Internet Control Message Protocol
Mississippi College
Computer Science
Dr. Bennet
  1. The Internet Control Message Protocol (ICMP) is for
    1. Reporting errors.
    2. Pass control information.
    3. Request changes in behavior.
  2. ICMP messages are IP datagrams, and are so encapsulated.
    ICMP Header
    ICMP Data Area
    IP Header
    IP Payload (ICMP message)
    Frame Header
    Frame Payload (IP datagram)
    1. The frame header contains type code hex 0800 for IP.
    2. The Type field in the IP header contains 1 for ICMP.
  3. Reporting errors is one of the main purposes. There's a lot that can go wrong.
    1. Packet header is malformed.
    2. Packet must be dropped because a router is to congested to accept it.
    3. Packet runs out of TTL.
    4. Destination host can't be found.
    5. etc.
  4. ICMP Message format varies with the type of message.
    1. First byte is the message type.
    2. Second byte a sub-code which is more specific.
    3. Next two bytes is a checksum.
    4. The rest varies. If the message is sent in response to some IP message, its header and first 64 payload bits are placed here.
    5. Some type codes and sub-codes.
      0.Echo request. This is what ping sends.
      8.Echo response.
      2.Destination Unreachable. A router (or the sender) cannot get the packet to the destination
      0.Network Unreachable. Don't have a route to network number for the packet.
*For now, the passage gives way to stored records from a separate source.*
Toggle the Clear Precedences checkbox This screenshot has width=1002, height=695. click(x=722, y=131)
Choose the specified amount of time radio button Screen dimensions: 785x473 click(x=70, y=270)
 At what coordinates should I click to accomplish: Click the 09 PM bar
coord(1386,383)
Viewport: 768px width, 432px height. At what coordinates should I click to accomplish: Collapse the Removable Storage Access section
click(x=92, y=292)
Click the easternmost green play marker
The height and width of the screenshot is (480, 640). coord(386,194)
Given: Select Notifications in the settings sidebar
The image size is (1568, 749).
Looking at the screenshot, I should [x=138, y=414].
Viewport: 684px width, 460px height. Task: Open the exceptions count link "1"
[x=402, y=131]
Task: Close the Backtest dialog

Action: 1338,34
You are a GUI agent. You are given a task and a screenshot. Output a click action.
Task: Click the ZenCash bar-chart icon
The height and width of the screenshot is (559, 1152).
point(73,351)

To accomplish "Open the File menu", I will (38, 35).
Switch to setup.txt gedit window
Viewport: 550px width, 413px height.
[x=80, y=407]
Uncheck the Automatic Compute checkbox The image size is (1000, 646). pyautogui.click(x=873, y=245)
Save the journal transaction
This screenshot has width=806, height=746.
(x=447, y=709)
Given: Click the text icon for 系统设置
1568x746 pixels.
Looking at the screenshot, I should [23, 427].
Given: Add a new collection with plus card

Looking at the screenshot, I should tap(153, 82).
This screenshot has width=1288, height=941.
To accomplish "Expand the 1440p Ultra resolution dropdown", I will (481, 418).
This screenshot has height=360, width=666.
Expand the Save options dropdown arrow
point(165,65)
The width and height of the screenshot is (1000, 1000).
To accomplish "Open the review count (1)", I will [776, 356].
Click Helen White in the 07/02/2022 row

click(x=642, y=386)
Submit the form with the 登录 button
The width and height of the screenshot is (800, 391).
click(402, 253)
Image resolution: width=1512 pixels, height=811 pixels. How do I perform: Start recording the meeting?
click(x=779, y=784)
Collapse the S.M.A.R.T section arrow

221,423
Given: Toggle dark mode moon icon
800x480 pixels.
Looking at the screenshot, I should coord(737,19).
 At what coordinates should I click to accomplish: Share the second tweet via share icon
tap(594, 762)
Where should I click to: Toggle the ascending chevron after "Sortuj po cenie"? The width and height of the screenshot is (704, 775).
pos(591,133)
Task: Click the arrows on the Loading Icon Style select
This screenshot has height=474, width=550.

      1.Host Unreachable. The packet reached the destination network, but no computer here matches the host number.
      2.Protocol Unreachable. The recipient will not accept the payload type given by the type field.
      3.Port Unreachable. The recipient computer will is not accepting data on the port number specified in the transport protocol (next major topic).
      4.Fragmentation needed, but the don't fragment bit is set.
      5.Redirect: Update your routing table. (Don't know if this used much now.
      11.Time exceeded. The TTL value was reached, or not all fragments were collected within the time limit.
      12.Parameter problem. Contains a pointer to say where the error is.
      30.Tracerout request response
  5. No ICMP errors for ICMP packets.
    1. An ICMP error message may be sent in response to an a non-ICMP IP packet.
    2. An error in an ICMP packet may not be reported with another ICMP.
    3. This avoids the possibility of an infinite exchange where each error response returns another error response.
  6. Using ICMP messages.
    1. The ping utility.
      1. Ping sends an ICMP type 0 message, and waits for a response.
      2. The ICMP 0 message may contain arbitrary data, which is returned in the type 8 response.
      3. Ping stores the time in the sent message. When it comes back, ping can measure the roundup time.
      4. The response might be an error message instead of a ping response, which ping reports.
      5. There may be no response, which ping reports as a timeout.
    2. The traceroute utility. Traceroute determines the list of routers on the way to some destination IP address.
      1. Send a series of UDP packets to the destination, with increasing TTL.
      2. Send (typically 3) packets with TTL 1, then TTL 2, then TTL 3, etc.
      3. Tracerout harvests ICMP time expired messages (type 11). The ones with TTL 1 will come from the first router, TTL 2 from the second, etc.
      4. Default is to send a UDP packet to a usually unused port. Reaching the destination should return port unreachable (type 2/3).
      5. Some routers may not respond; response times out, and the program usually prints stars.
      6. Some uncivilized routers filter ICMP responses, so the trace cannot reach past them.
    3. Finding the path MTU.
      1. Similar to traceroute, send packets of various sizes with the do-not-fragment bit set.
      2. Collect the the ICMP 3/4 errors that are sent when the packet needs to be fragmented.
      3. The path MTU is at least the size of the largest packet that gets through, since it did not need to fragment.